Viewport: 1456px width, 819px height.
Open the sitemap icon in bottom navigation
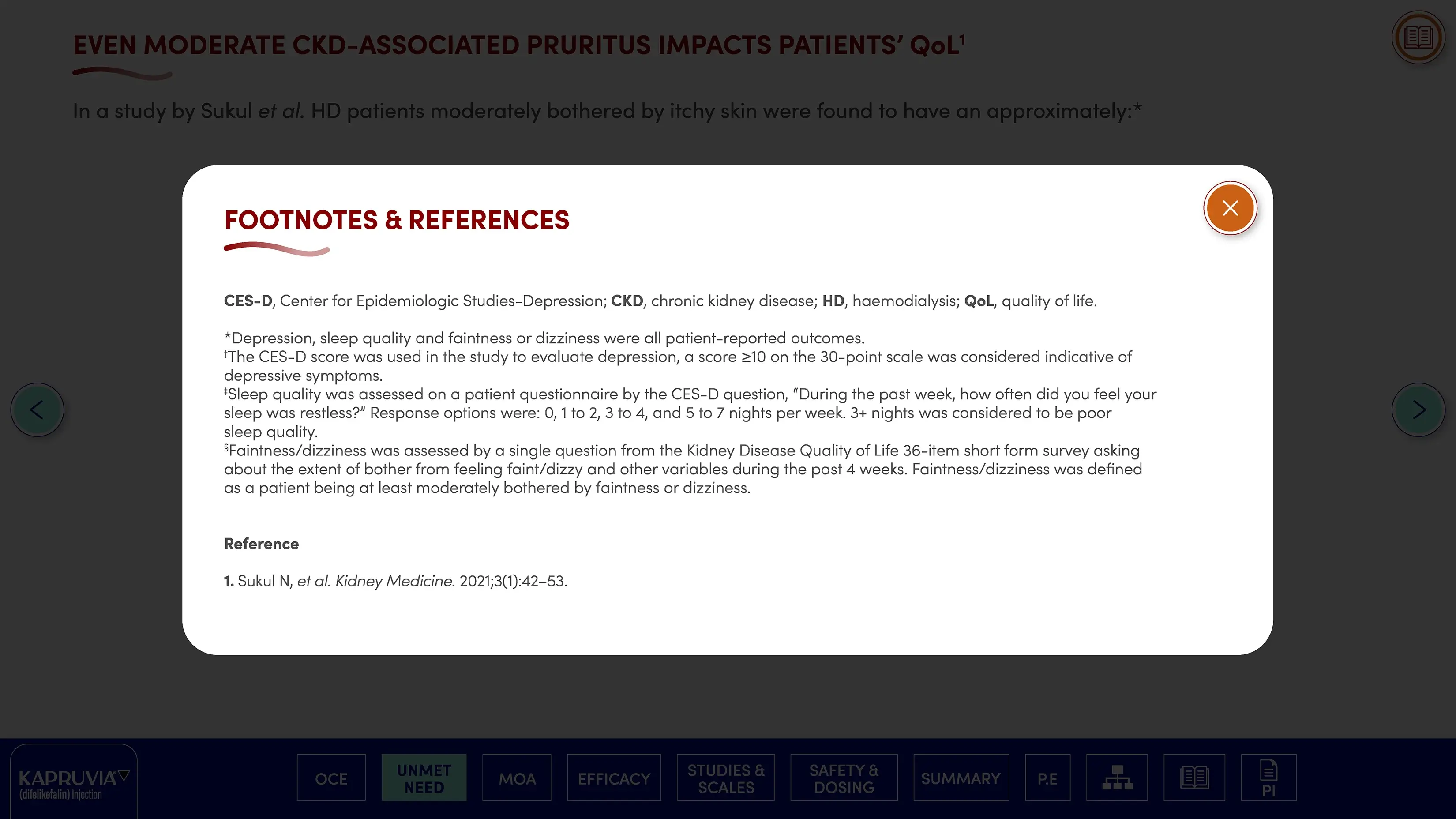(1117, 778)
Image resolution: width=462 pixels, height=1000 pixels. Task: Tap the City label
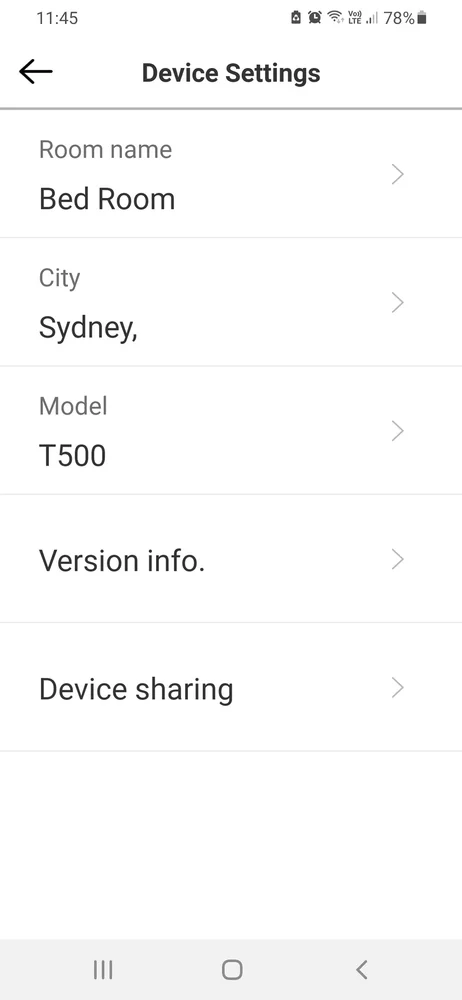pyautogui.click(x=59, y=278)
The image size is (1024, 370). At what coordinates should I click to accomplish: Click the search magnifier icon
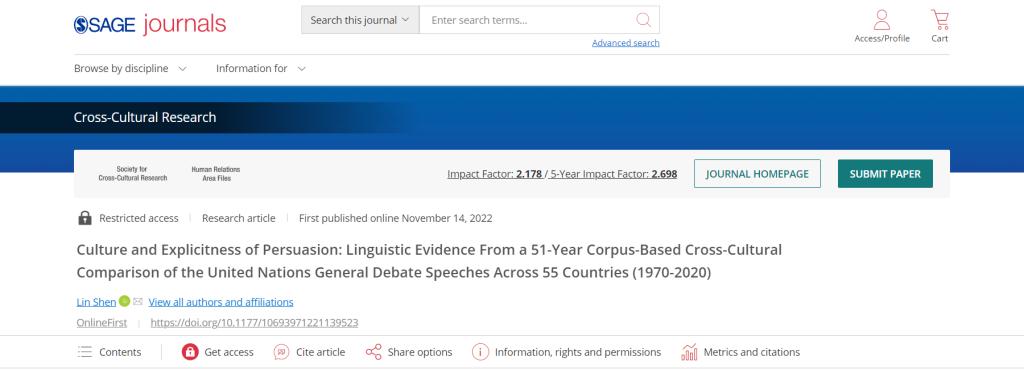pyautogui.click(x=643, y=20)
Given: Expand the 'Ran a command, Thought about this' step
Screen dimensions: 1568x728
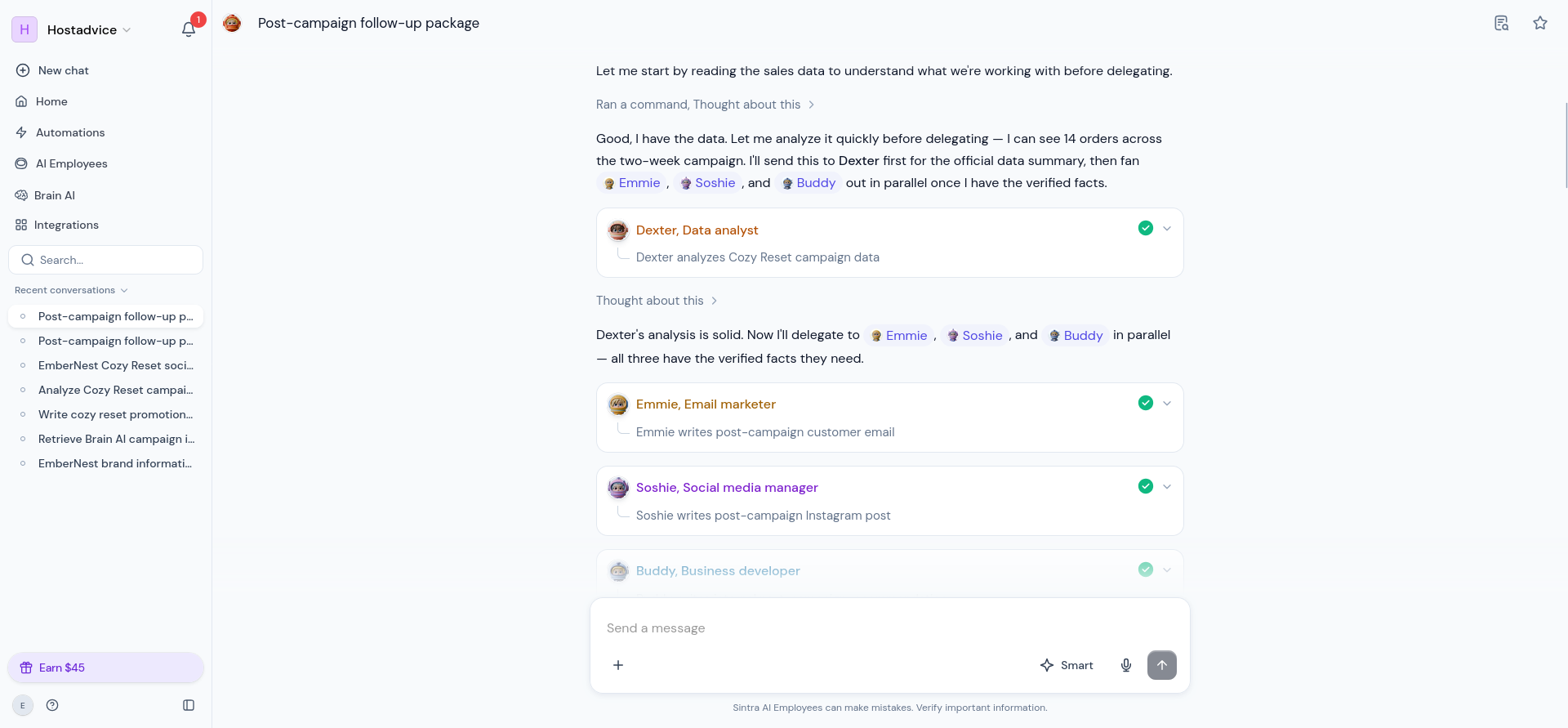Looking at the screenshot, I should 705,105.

★ ★ ★ ★ ★

Work instructions
Starting at the line that contains "Open the sitemap icon in bottom navigation", retype each line through the final one in the listing, with both ends kept and the pictures omitted.

Exercise answer
Open the sitemap icon in bottom navigation
(1117, 778)
Image resolution: width=462 pixels, height=1000 pixels. Task: Tap the City label
pyautogui.click(x=59, y=278)
The image size is (1024, 370). At what coordinates should I click to accomplish: Click the search magnifier icon
pyautogui.click(x=643, y=20)
Given: Expand the 'Ran a command, Thought about this' step
Screen dimensions: 1568x728
Looking at the screenshot, I should 705,105.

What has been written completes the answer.